# Parallel Algorithms 6.854 Notes #32

## Parallel Algorithms

Two closely related models of parallel computation.

Circuits

• Logic gates (AND/OR/not) connected by wires

• important measures

• number of gates

• depth (clock cycles in synchronous circuit)

PRAM

• $$P$$ processors, each with a RAM, local registers

• global memory of $$M$$ locations

• each processor can in one step do a RAM op or read/write to one global memory location

• synchronous parallel steps

• not realistic, but explores “degree of parallelism”

Essentially the same models, but let us focus on different things.

### Circuits

• Logic gates (AND/OR/not) connected by wires

• important measures

• number of gates

• depth (clock cycles in synchronous circuit)

• bounded vs unbounded fan-in/out

• $$AC(k)$$ and $$NC(k)$$: unbounded and bounded fan-in with depth $$O(\log^k n)$$ for problems of size $$n$$

• $$AC(k) \subset NC(k) \subset AC(k+1)$$ using full binary tree

• $$NC=\cup NC(k)=\cup AC(k)$$

• consider adding $$a_i$$ and $$b_i$$ with carry $$c_{i-1}$$ to produce output $$s_i$$ and next carry $$c_i$$

• Ripple carry: $$O(n)$$ gates, $$O(n)$$ time

• Carry lookahead: $$O(n)$$ gates, $$O(\log n)$$ time

• preplan for late arrival of $$c_i$$.

• given $$a_i$$ and $$b_i$$, three possible cases for $$c_i$$

• if $$a_i=b_i$$, then $$c_i=a_i$$ determined without $$c_{i-1}$$: generate $$c_1=1$$ or kill $$c_i=0$$

• otherwise, propagate $$c_i=c_{i-1}$$

• write $$x_i=k,g,p$$ accordingly

• consider $$3 \times 3$$ “multiplication table” for effect of two adders in a row.

• pair propagates previous carry only if both propagate.

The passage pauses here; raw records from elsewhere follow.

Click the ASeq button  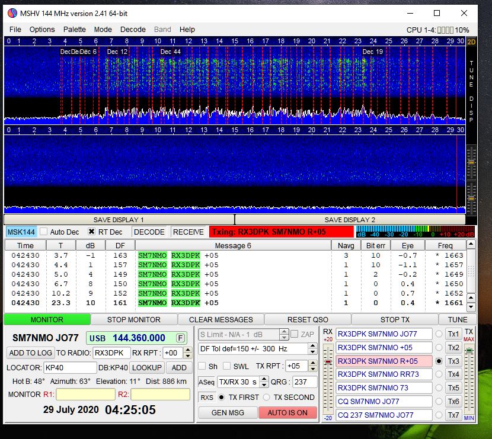[x=206, y=382]
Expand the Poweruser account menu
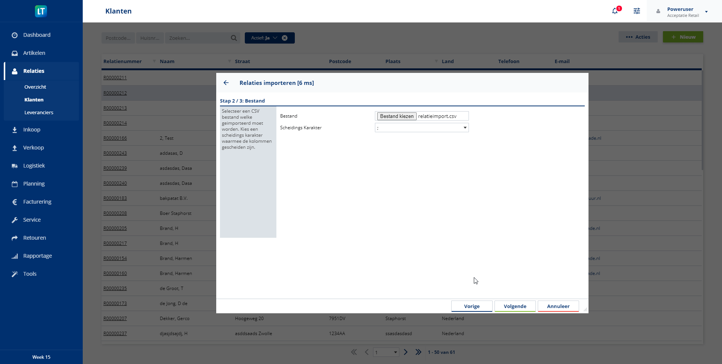 [x=706, y=12]
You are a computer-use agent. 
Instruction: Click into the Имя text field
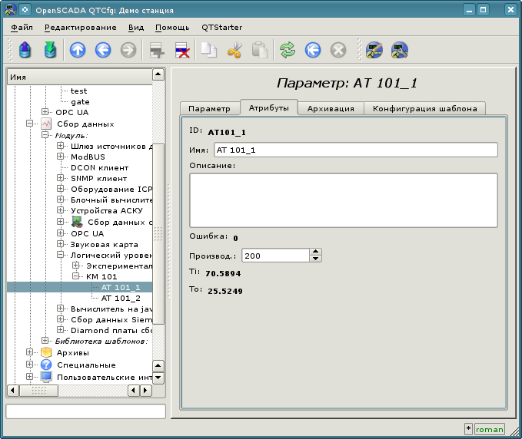pyautogui.click(x=355, y=150)
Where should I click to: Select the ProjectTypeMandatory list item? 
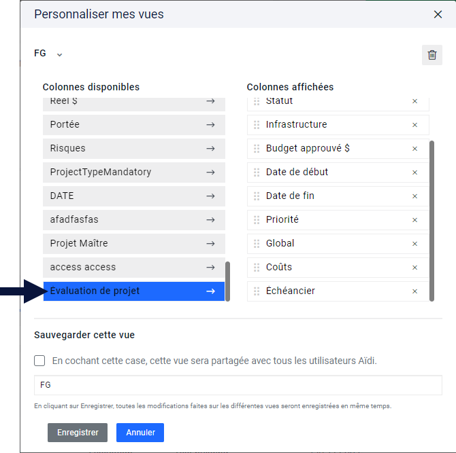point(134,172)
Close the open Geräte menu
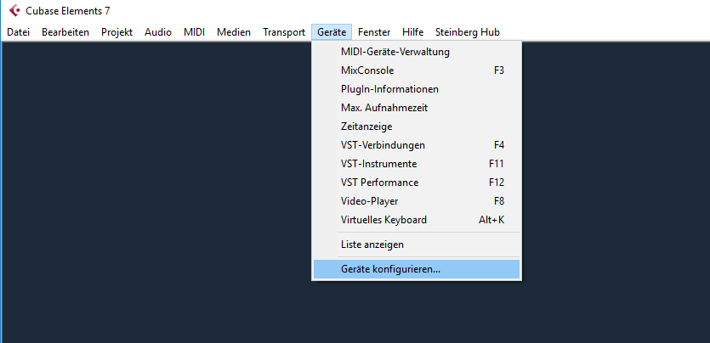710x343 pixels. 332,32
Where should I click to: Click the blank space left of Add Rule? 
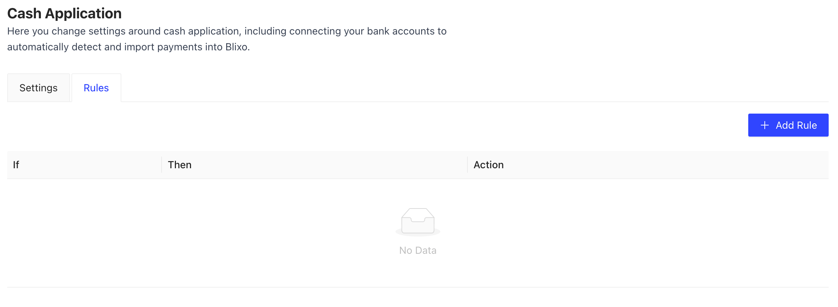pos(395,125)
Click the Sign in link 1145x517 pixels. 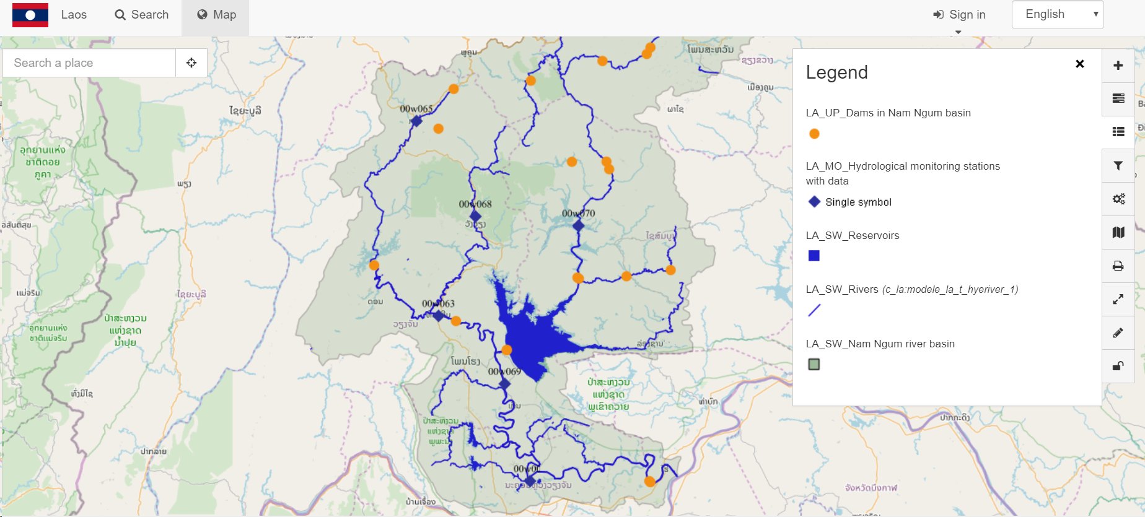(959, 15)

 $$x_i$$ $$k$$ $$p$$ $$g$$ $$k$$ $$k$$ $$k$$ $$g$$ $$x_{i-1}$$ $$p$$ $$k$$ $$p$$ $$g$$ $$g$$ $$k$$ $$g$$ $$g$$
• Now let $$y_0=k$$, $$y_i = y_{i-1} \times x_i$$

• constraints “multiplication table” by induction

 $$x_i$$ $$k$$ $$p$$ $$g$$ $$k$$ $$k$$ $$k$$ $$g$$ $$y_{i-1}$$ $$p$$ $$k$$ never $$g$$ $$g$$ $$k$$ $$g$$ $$g$$
• conclude: $$y_i=k$$ means $$c_i=0$$, $$y_i=g$$ means $$c_i=1$$, and $$y_i=p$$ never happens

• so problem reduced to computing all $$y_i$$ in parallel

Parallel prefix

• Build full binary tree

• two gates at each node

• pass up product of all children

• pass down product of all $$x_i$$ preceding leftmost child

• works for any associative function

### PRAM

various conflict resolutions (CREW, EREW, CRCW)

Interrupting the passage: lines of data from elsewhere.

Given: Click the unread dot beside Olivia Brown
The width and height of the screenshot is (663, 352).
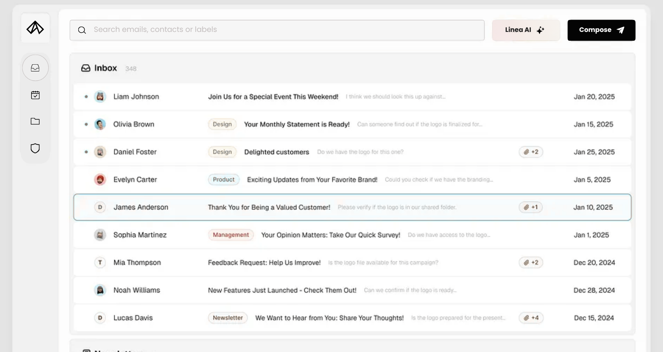Looking at the screenshot, I should [86, 124].
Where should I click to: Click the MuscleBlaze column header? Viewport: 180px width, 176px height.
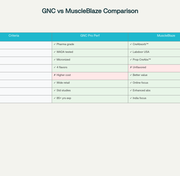[x=154, y=37]
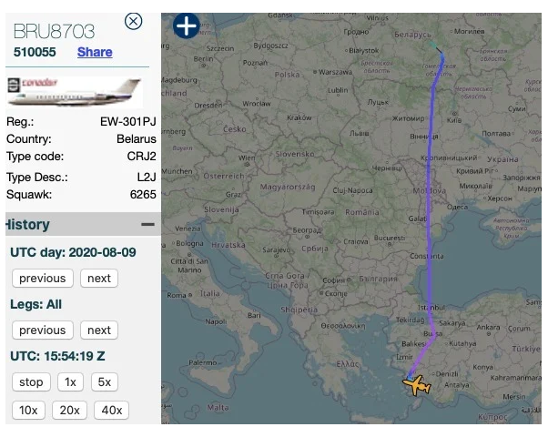
Task: Stop the flight history playback
Action: [30, 381]
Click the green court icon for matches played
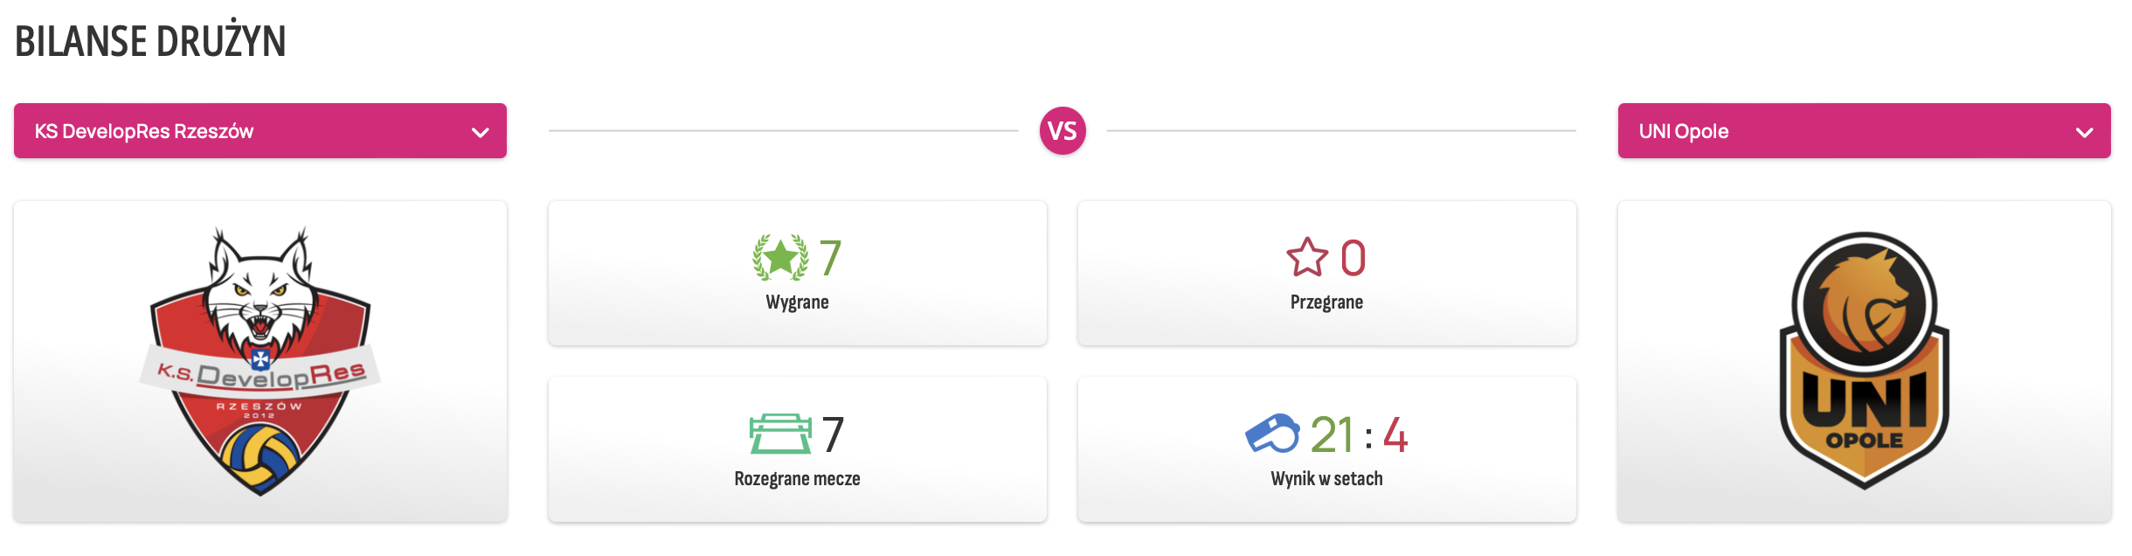The image size is (2132, 556). click(780, 434)
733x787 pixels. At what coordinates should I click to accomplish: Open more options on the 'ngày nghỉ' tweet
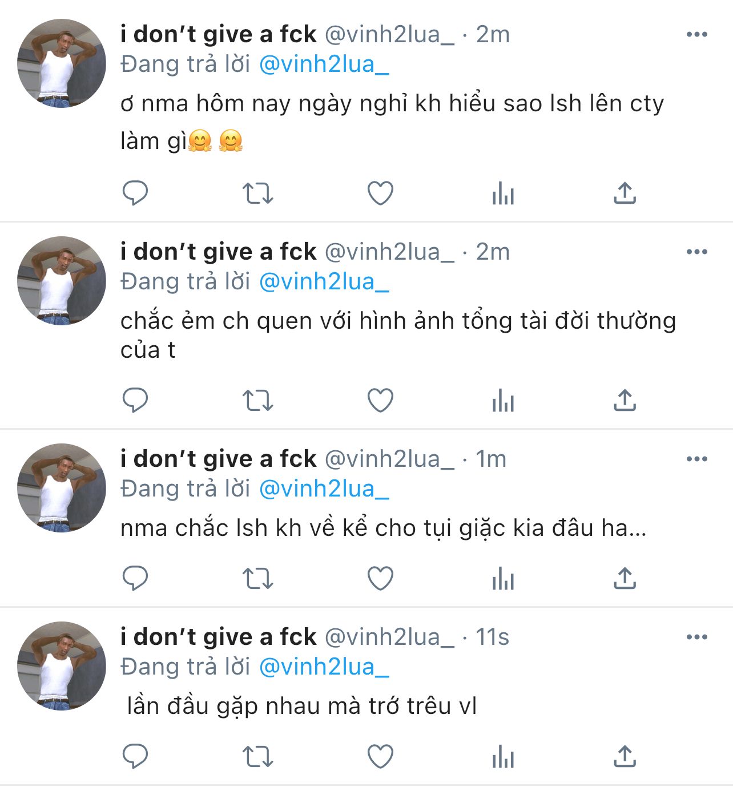pos(696,35)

• $$CRCW(k) \subset EREW(k+1)$$

• $$NC = \cup CRCW(k)$$

PRAMs simulate circuits, and vice versa

• So $$NC$$ well-defined

differences in practice

• CRCW can OR in $$O(1)$$ time

• EREW requires $$\log n$$ time (info theory lower bound)

• EREW needs $$\log n$$ to find max

• CRCW finds max in constant time with $$n^2$$ processors

• Compare every pair

• If an item loses, write “not max” in its entry

• Check all entries

• If item is max (not overwritten), write its value in answer

• in $$O(\log\log n)$$ time with $$n$$ processors

• Suppose $$k$$ items remain

• Make $$k^2/n$$ blocks of $$n/k$$ items

• quadratic time max for each: $$(k^2/n)(n/k)^2=n$$ processors total

• recurrence: $$T(k)=1+T(k^2/n)$$

• $$T(n/2^i)=1+T(n/2^{2i})$$

• so $$\log\log n$$ iters.

parallel prefix

• using $$n$$ processors

list ranking EREW

• next pointers $$n(x)$$

• $$d(x)+=d(n(x))$$; $$n(x)=n(n(x))$$.

• by induction, sum of values on path to end doesn’t change

## 0.1 Work-Efficient Algorithms

Idea:

• We’ve seen parallel algorithms that are somewhat “inefficient”

• do more total work (processors times time) than sequential

• Ideal solution: arrange for total work to be proportional to best sequential work

• Work-Efficient Algorithm

• Then a small number of processors (or even 1) can “simulate” many processors in a fully efficient way

• Parallel analogue of “cache oblivious algorithm”—you write algorithm once for many processors; lose nothing when it gets simulated on fewer.

Brent’s theorem

• Different perspective on work: count number of processors actually working in each time step.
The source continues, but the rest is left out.